PASSAGE TO READ —
+ + +

Cleaning up original Burton "Kama Sutra" page scans -- need advice/help

2005-05-25 15:24:54

I'm now working to "clean up" the 182 page images from a recent scan of a very rare and noteworthy public domain book. The cleaned-up scans will be released to the public (such as given to the Internet Archive) for free access. [For those interested, the book is the 1885 second printing of the second edition of Sir Richard F. Burton's "Kama Sutra of Vatsyayana".]

The scans were done at 600 dpi (optical) 256-color greyscale (there's no color in the book), to capture sufficient fine-detail to aid in the cleanup process. Of course, the book was chopped (the binding was falling apart anyway) and each page scanned on a flat-bed, so there's no page distortion caused by trying to scan a bound book. There are no illustrations -- it's all black and white text.

I've already deskewed, cropped, centered and size-normalized all 182 pages. (For those interested, links to two sample partially-cleaned pages are given below.)

In the cleanup process, I'd like to convert what I now have into 600-dpi *bitonal* (black and white) with uniform and nicely readable character density, removal of "pepper", cleanup of larger blotches, etc. I recognize there will be some handwork required, particularly to remove larger "pepper" and blotches, and repair a few characters, etc., but of course want to minimize handwork.

[Note that the purpose of the cleanup is for direct human-use of the scans, and not solely for OCR purposes which doesn't require the planned level of cleanup. For example, I plan to produce a DjVu version for direct reading. For those who will probably ask, the raw page scans have already been uploaded to Distributed Proofreaders for conversion to structured digital text.]

Unfortunately, what complicates the clean-up process is that the original book is in poor and variable condition. The paper is quite yellowed and darkened, and many pages are quite faded. Were the original in mint condition with good, uniform ink-to-paper contrast, I wouldn't be posting this request for advice. But the overall poor quality and page-to-page variation is taxing my graphics abilities to produce a clean finished product with reasonably readable and uniform character density (at 600-dpi bitonal.)

+ + +

DATA EXCERPT —
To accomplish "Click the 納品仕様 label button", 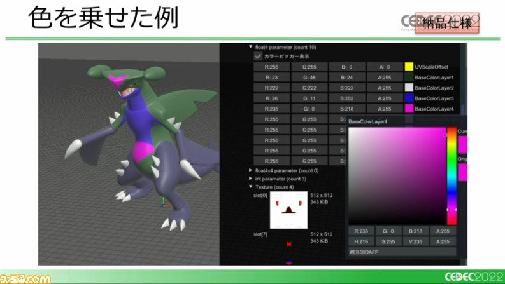I will pyautogui.click(x=447, y=23).
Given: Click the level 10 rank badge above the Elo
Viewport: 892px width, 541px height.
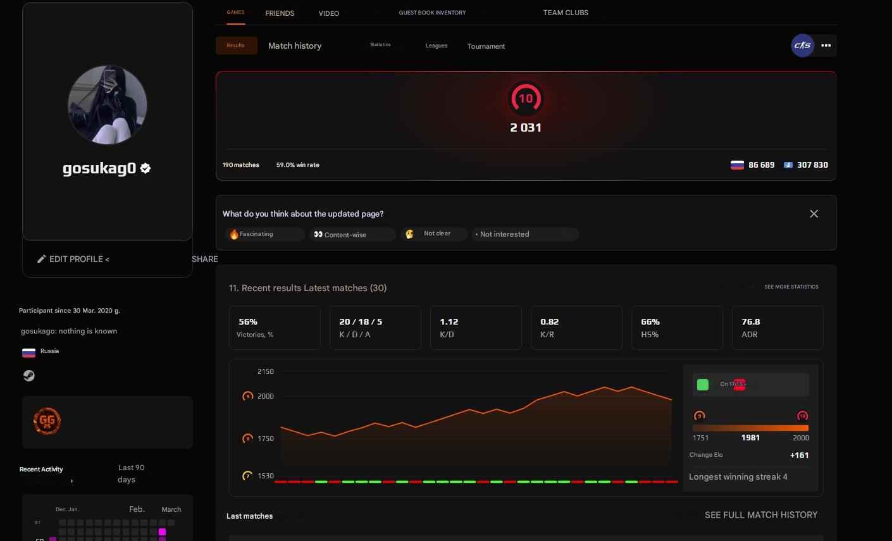Looking at the screenshot, I should click(525, 98).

+ + +

COMPLETE THE FOLLOWING —
- 1) Edit the post about cleaning up the Kama Sutra page scans, giving the part between "The scans were" and "are given below.)", inclusive, with "greyscale" replaced by "grayscale".
- 2) Pick up the post about cleaning up the Kama Sutra page scans after its last sentence and continue it.

PER-TASK OUTPUTS —
- 1)
The scans were done at 600 dpi (optical) 256-color grayscale (there's no color in the book), to capture sufficient fine-detail to aid in the cleanup process. Of course, the book was chopped (the binding was falling apart anyway) and each page scanned on a flat-bed, so there's no page distortion caused by trying to scan a bound book. There are no illustrations -- it's all black and white text.

I've already deskewed, cropped, centered and size-normalized all 182 pages. (For those interested, links to two sample partially-cleaned pages are given below.)

- 2)
Here are two sample pages, each about 4.5 megs in size (2550x3900 greyscale):

http://www.openreader.org/kamasutra/page031.png (good condition) http://www.openreader.org/kamasutra/page106.png (poor condition)

I would assume that others have had similar needs and have come up with various processing tricks and even built special tools to aid in the clean-up process (e.g., how to auto-remove small "pepper", the one to few pixel wide black spots on the white background?). I look forward to your advice and even help if you are interested (I will upload all the partially-cleaned images somewhere if you want to help with the actual clean-up process -- the whole set of images totals 680 megs.)

[As a final note, I use Paint Shop Pro 9, but do not have Photoshop. But since PSP9 is fairly powerful, I assume that many, if not all, recommended Photoshop processes will map over to PSP9.]

Thanks!

Jon Noring

@Lorem Ipsum

2005-05-25 16:18:14

"Jon" wrote in message

I'm now working to "clean up" the 182 page images from a recent scan of a very rare and noteworthy public domain book. The cleaned-up scans will be released to the public (such as given to the Internet Archive) for free access.

I only looked at the 'poor' example, page 106, which is all text, so I'll address that one: when we have exactly those cases, we use OCR unless there is some historical signifcance to the type-face (aka: font). That way you get perfect type. For illustrations, well you would have to show us one. Your server is pretty slow so downloading 9mb was discouraging enough that I'm moving on.

Rendering scanned text clearly is not a job for an image-processing program.

@David Littlewood

2005-05-27 14:06:08

In article , Lorem Ipsum
writes

"Jon" wrote in message

I'm now working to "clean up" the 182 page images from a recent scan of a very rare and noteworthy public domain book. The cleaned-up scans will be released to the public (such as given to the Internet Archive) for free access.

I only looked at the 'poor' example, page 106, which is all text, so I'll address that one: when we have exactly those cases, we use OCR unless there is some historical signifcance to the type-face (aka: font). That way you get perfect type. For illustrations, well you would have to show us one. Your server is pretty slow so downloading 9mb was discouraging enough that I'm moving on.

Rendering scanned text clearly is not a job for an image-processing program.

True; however, I did download both, and found that a very simple increase in contrast in PS (+75% for the "poor" image and +50% for the "good") gave perfectly readable images. It didn't remove the small blemishes, but I did not find them obtrusive. Saved as best quality jpegs, they took up only 220-350 kb each. I would imagine that for distribution a pdf file would be the most suitable. I'm certainly no Photoshop expert, but it took me about 1 minute each.

The trouble with OCR is that you will have to spend many days proof reading the output - and even then (if my experience is anything to go by) you won't catch all the silly errors.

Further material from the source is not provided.